Traditional IRA contributions plus earnings, interest, dividends, and capital gains may compound tax-deferred until you withdraw them as retirement income. Amounts withdrawn from traditional IRA plans are generally included as taxable income in the year received and may be subject to 10% federal tax penalties if withdrawn prior to age 59½, unless an exception applies.

A Roth IRA is a tax-deferred and potentially tax-free savings plan available to all working individuals and their spouses who meet the IRS income requirements. Distributions, including accumulated earnings, may be made tax-free if the account has been held at least five years and the individual is at least 59½, or if any of the IRS exceptions apply. Contributions to a Roth IRA are not tax deductible, but withdrawals during retirement are generally tax-free.

A SIMPLE IRA plan is an IRA-based plan that gives small-business employers a simplified method to make contributions toward their employees’ retirement and their own retirement. Under a SIMPLE IRA plan, employees may choose to make salary reduction contributions and the employer makes matching or nonelective contributions. All contributions are made directly to an individual retirement account (IRA) set up for each employee (a SIMPLE IRA).
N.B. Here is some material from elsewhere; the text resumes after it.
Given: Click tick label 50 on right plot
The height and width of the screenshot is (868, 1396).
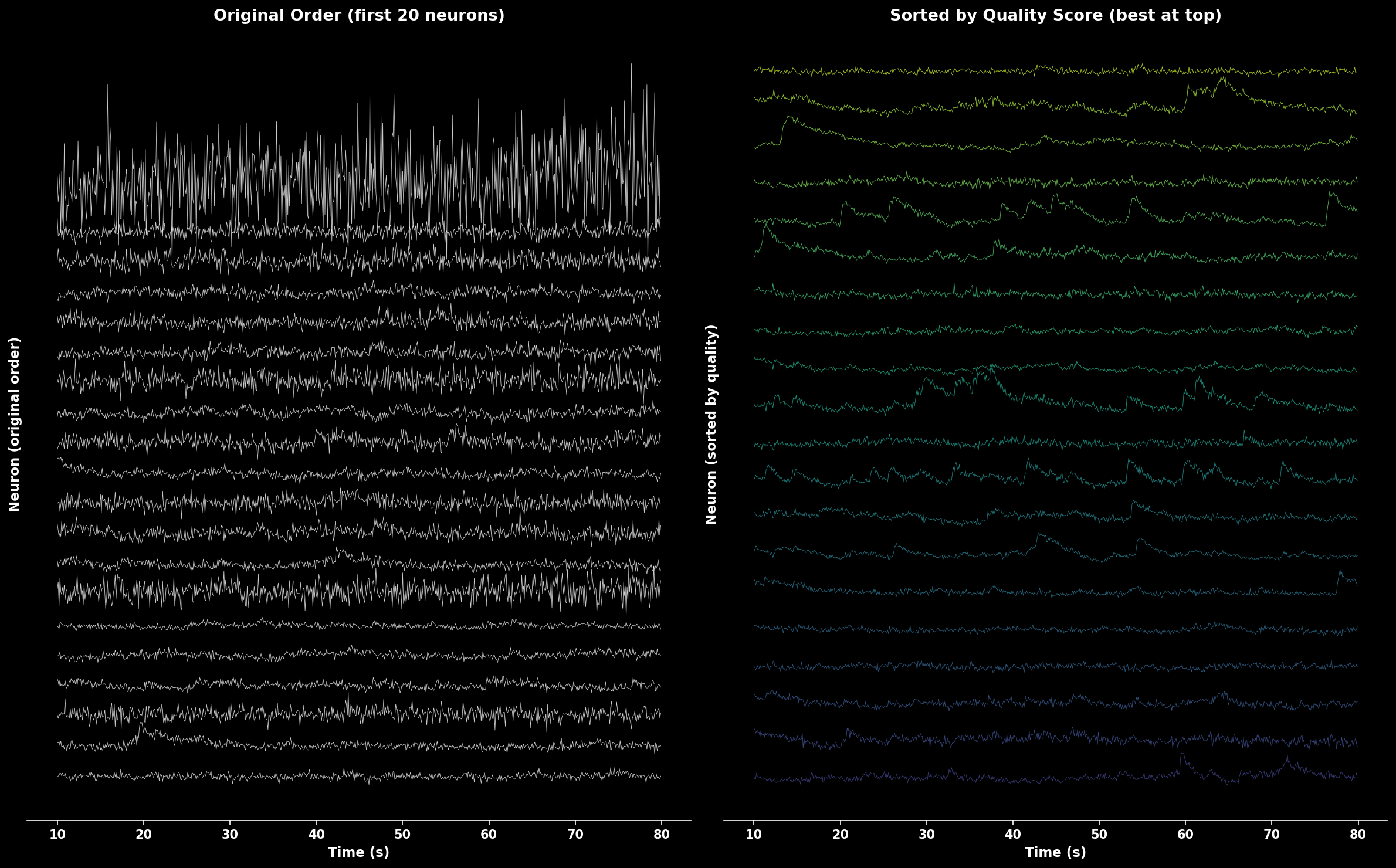Looking at the screenshot, I should point(1099,835).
SIMPLE IRA plans are maintained on a calendar-year basis.

A simplified employee pension plan (SEP IRA) is a retirement plan specifically designed for self-employed people and small-business owners. When establishing a SEP-IRA plan for your business, you and any eligible employees establish your own separate SEP-IRA; employer contributions are then made into each eligible employee’s SEP IRA.
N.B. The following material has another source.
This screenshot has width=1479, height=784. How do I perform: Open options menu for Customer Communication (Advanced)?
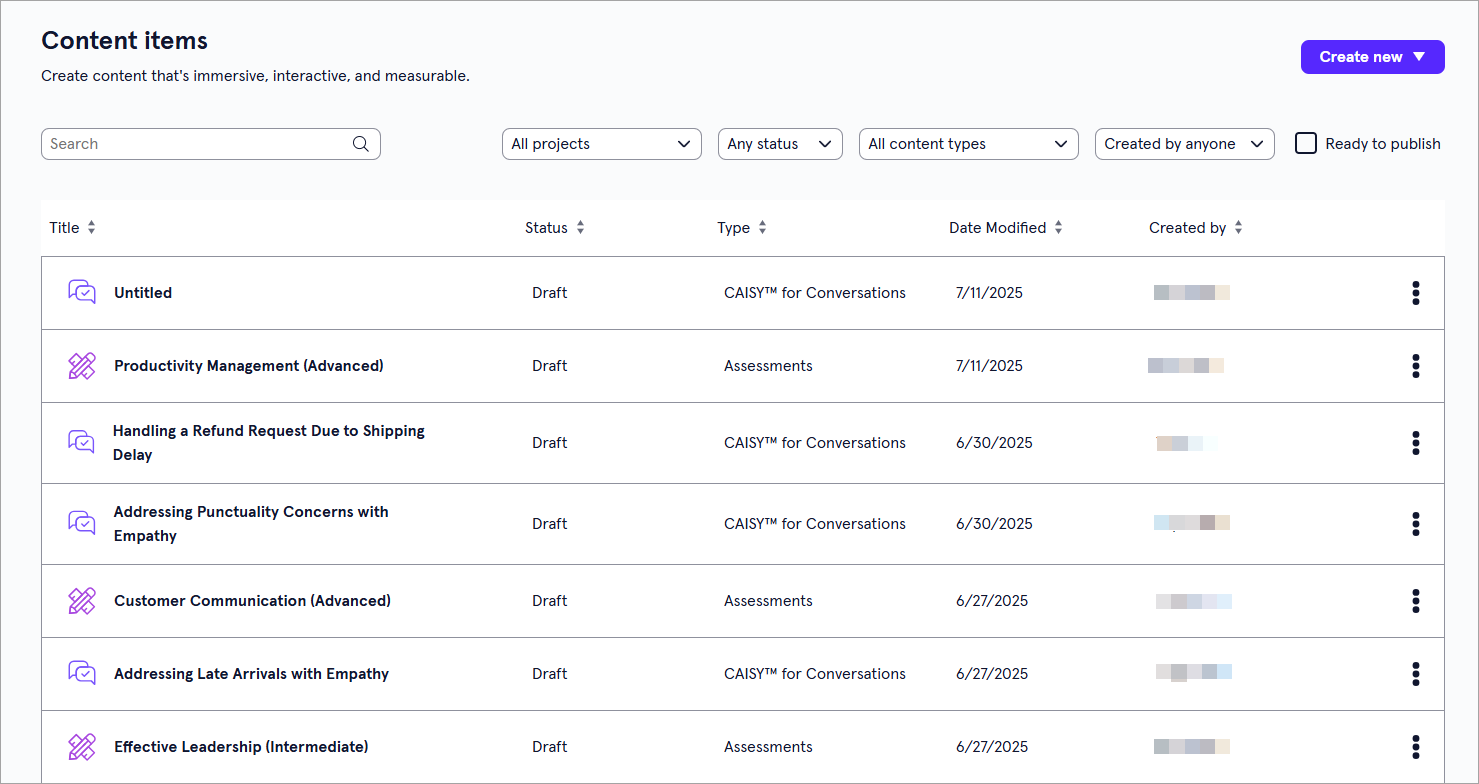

Qualified Retirement Plan—This is a savings plan that is allowed certain tax advantages because it meets criteria spelled out in the IRS Code and in the Employee Retirement Income Security Act [ERISA] of 1974. Employers can take tax deductions for any contributions they make to an employee's account. Employee contributions and investment returns are tax-deferred until withdrawn. Contribution limits apply, as do penalties for early withdrawal.

401(k) is a qualified plan established by employers to which eligible employees may make salary deferral (salary reduction) contributions on an aftertax and/or pretax basis. Employers offering a 401(k) plan may make matching or nonelective contributions to the plan on behalf of eligible employees and may also add a profit-sharing feature to the plan. Earnings accrue on a tax-deferred basis.

Required minimum distribution (RMD) is the minimum amount you must withdraw from your account each year. You generally have to start taking withdrawals from your IRA, SEP IRA, SIMPLE IRA, or retirement plan account when you reach age 70½. Roth IRAs do not require withdrawals until after the death of the owner.

An IRA rollover may involve the application of fees and charges to the investor. A rollover is the process of moving your retirement savings from your retirement plan at work (401(k), profit-sharing plan, etc.) into an Individual Retirement Account (IRA). 

The Summary Plan Description (SPD) issued by plan administrators explains participants’ and beneficiaries’ rights, benefits, and responsibilities under the plan in understandable language. The SPD includes such information as: the plan’s requirements regarding eligibility; a description of benefits and when participants have a right to those benefits; procedures regarding claims for benefits and remedies for disputing denied claims; and the rights available to plan participants under the Employee Retirement Income Security Act (ERISA).